A selection of cheeses at a grocery store on refrigerated shelves

How bad are certain foods for the climate? We know about meat, but what about cheese?

By Alex Lauer

Happy belated Earth Day and Independent Bookstore Day. If you missed your chance to partake in the various and sundry pleasures of either of these holidays, both selfish and philanthropic, then might I suggest picking up the The Climate Diet: 50 Simple Ways to Trim Your Carbon Footprint by Paul Greenberg? (If you buy the new book from the James Beard Award-winning author through that link, Bookshop will kick some money back to indie bookstores. Win-win.) 

Unlike lots of writing about the climate crisis — which has already been devastating our planet for quite some time now and is set to get much, much worse — Greenberg’s The Climate Diet warmly invites people into a less harmful way of life. Yes, it paints a realistic (read: dire) picture of the state we’re in, but it doesn’t weigh people down with guilt or jargon; an alternative title for this could be Living a Climate-Friendly Life for Dummies. Not only does the author give practical advice about eating better, that will even save you money, he delves into travel, parenting and activism as well.

I could personally stand to take a lot of his advice, but one area where I’ve felt pretty smug about my choices is my diet. I’m going on a decade eating an aspirationally vegetarian diet (which in practice is closer to pescatarian, though I don’t find those kinds of labels helpful when talking to meat eaters), which means I’m going on a decade of not eating steak, burgers, any of it. And if there’s one thing all of us know (even if you don’t want to believe it), it’s that if people stopped eating beef we’d be immensely better off in the carbon emissions department. 

As Ezra Klein explained in a recent must-read column, “About a quarter of global greenhouse gas emissions are traceable to the food supply chain. Animal agriculture accounts for about three-quarters of those emissions and nearly 90 percent of those in the average American diet.” I know my personal act of not eating cows (or chickens or pigs) is not going to save humanity from climate disaster, but our personal choices can have huge ripple effects on friends, family, colleagues and acquaintances. After all, we all have blind spots.

My blind spot, which I know is shared by many vegetarians and supposedly climate-friendly eaters, was recently pointed out by Greenberg. I was reading Colin Groundwater’s interview with the author in GQ and was, to be frank, hit with a bucket of cold water by Greenberg’s answer about where people should start when looking to decrease the carbon footprint of their diet.  

“I think a lot of people go vegetarian for environmental reasons and then they keep eating cheese, and cheese causes about the same carbon emissions footprint as pork,” Greenberg said. “You’re not doing the earth any favors by continuing to eat a lot of cheese.”
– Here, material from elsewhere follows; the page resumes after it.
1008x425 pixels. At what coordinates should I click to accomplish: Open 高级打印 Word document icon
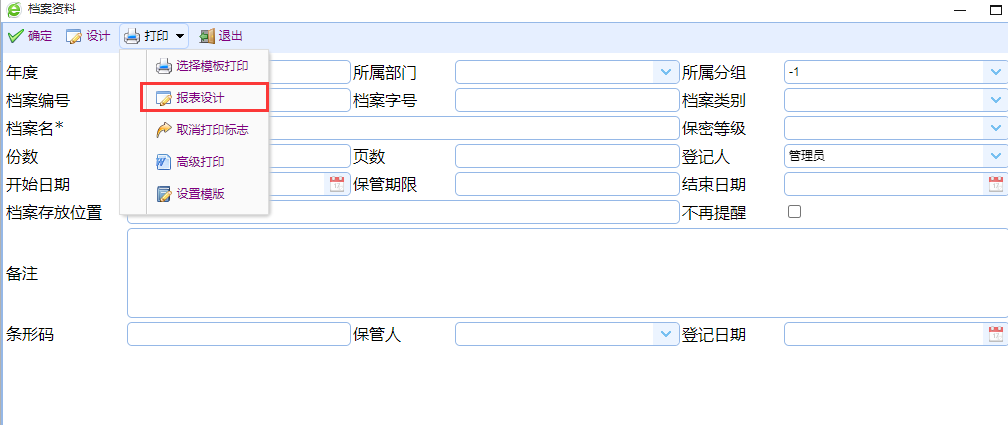[164, 162]
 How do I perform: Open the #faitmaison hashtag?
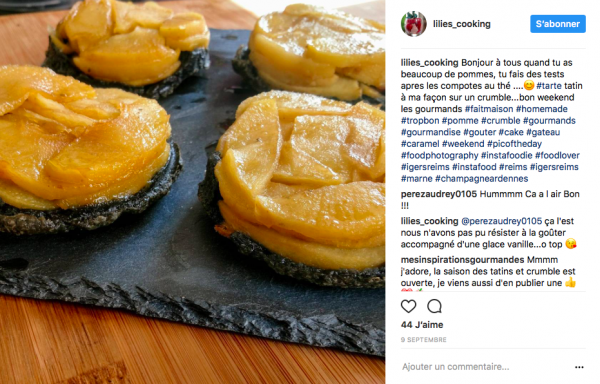pos(489,109)
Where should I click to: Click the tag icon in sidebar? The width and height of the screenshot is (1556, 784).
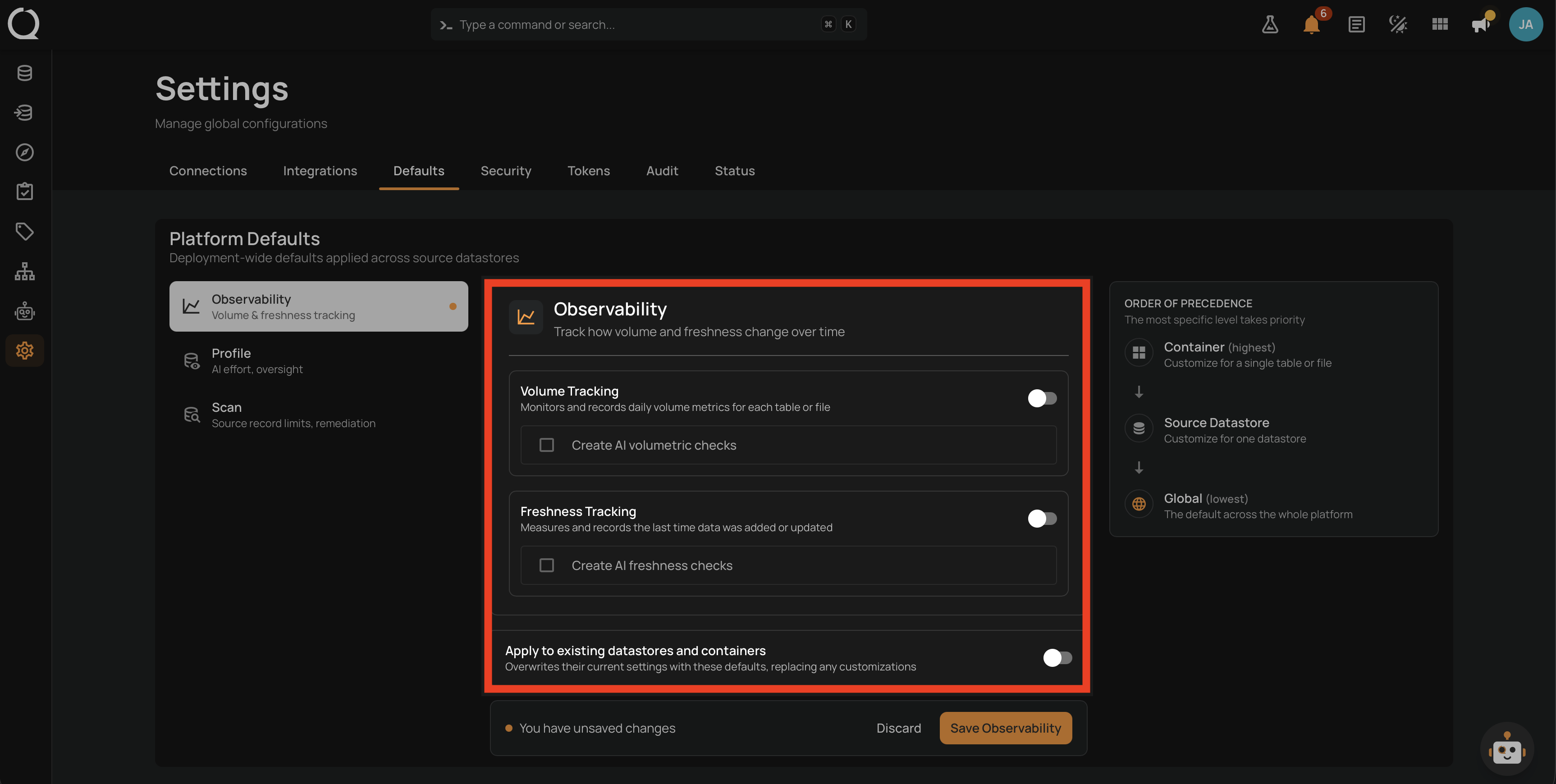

While I have given up most meat for many years, I have not given up cheese. Far from it. And while I didn’t originally give up meat solely for environmental reasons (initially it was because I don’t condone what is essentially animal torture in much of the factory farming system), keeping the climate livable for myself and future generations around the world is now a driving force in my eating habits. And now, that means I need to drastically cut down on my cheese consumption — if not eliminate it entirely — and you should, too. 
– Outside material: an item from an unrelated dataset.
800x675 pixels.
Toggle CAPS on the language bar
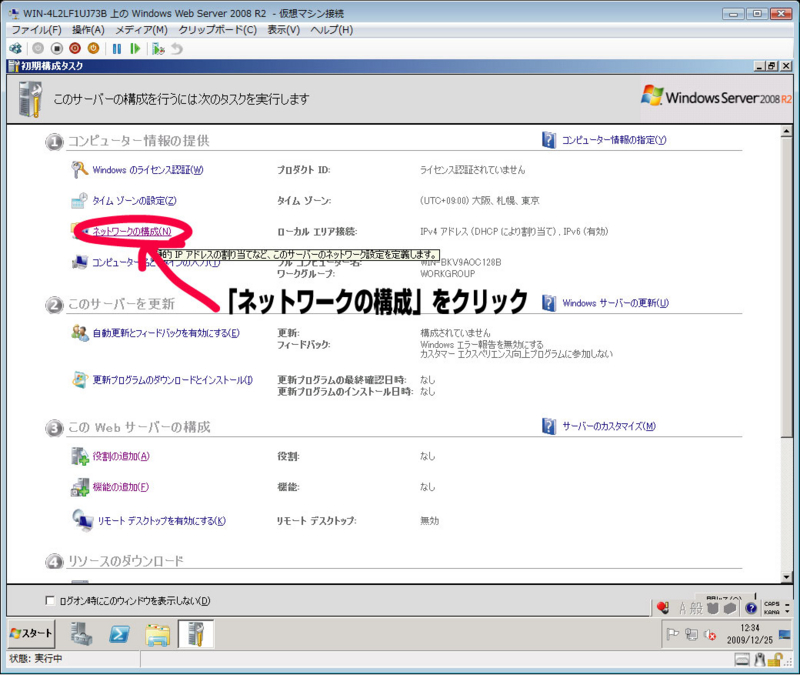772,604
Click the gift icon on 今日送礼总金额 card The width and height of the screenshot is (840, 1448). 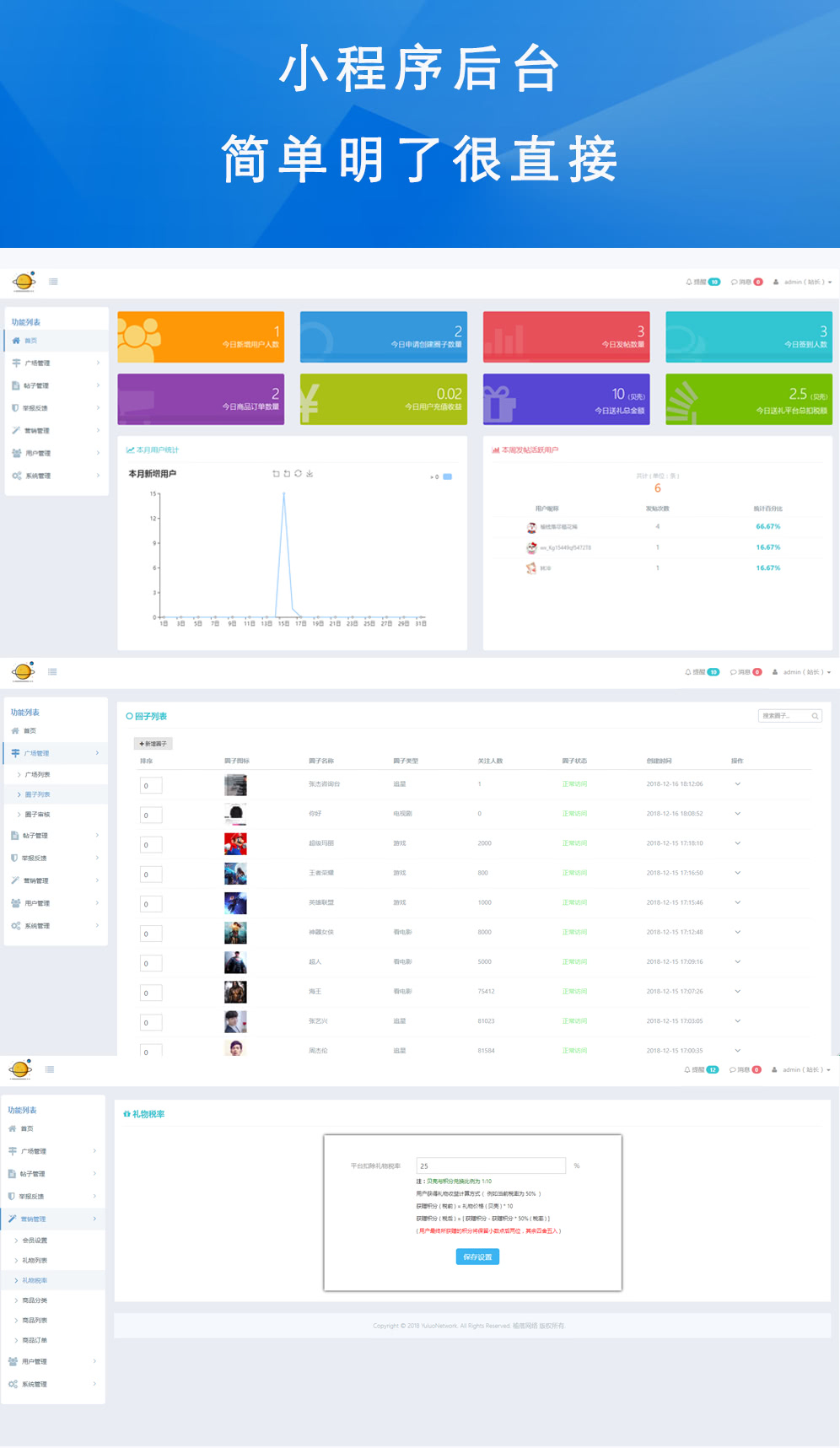point(499,403)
In The Climate Diet, Greenberg features a number of simple charts to illustrate the huge impact people can have by tweaking their lifestyle. The most striking, to my mind, is the one that lists a variety of foods along with the CO2 emitted per kilogram produced. The top two worst offenders among this select list are lamb and beef, but coming in at number three — above pork, farmed salmon and turkey — is cheese. Sorry, cheese-eating vegetarians, but that milky goodness has got to go. 

Of course, not all cheese inflicts the same harm on the planet (read: the future of human life on this planet), just the way an Applebee’s steak is not the same as a locally grown steak from a farm that practices regenerative agriculture. But what I’ve found from my years of trying to do less harm through food is that eating is a slippery slope. I can’t tell you how many times people tell me, when they find out I don’t eat most animal flesh, that they try to only buy “sustainable” meat. But the truth is, it’s incredibly easy to make excuses; if you buy “sustainable” steak or chicken from a farm share, it’s easy to convince yourself that one McDonald’s burger or one Chick-fil-A sandwich is OK. And then it’s just a free for all after that. Similarly, while I’ve built salads at work for lunch when everyone else is eating barbecue, I’ve also bought bags of shredded cheese and made nachos at home without blinking an eye. 
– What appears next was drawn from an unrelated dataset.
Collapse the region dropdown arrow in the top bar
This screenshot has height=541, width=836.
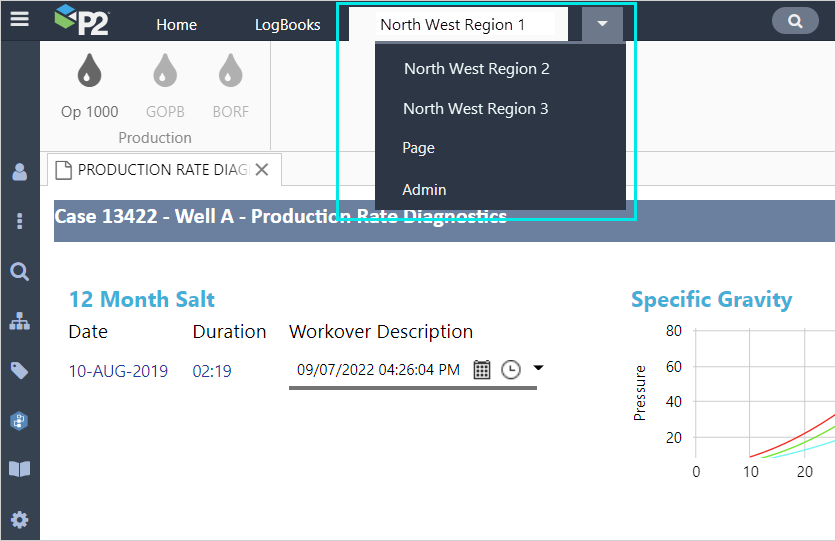click(602, 24)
I’m not going to secure a livable climate for my future children and grandchildren by cutting out Brie from my life, but as Greenberg rightly notes in his book, we need a combination of personal accountability, corporate accountability and legislative action. We need it all, we need it in tandem and we need it quickly. That includes the cheese aisle — and yes, I’m talking to all you vegetarians, aspirational vegetarians and meat eaters alike, including myself.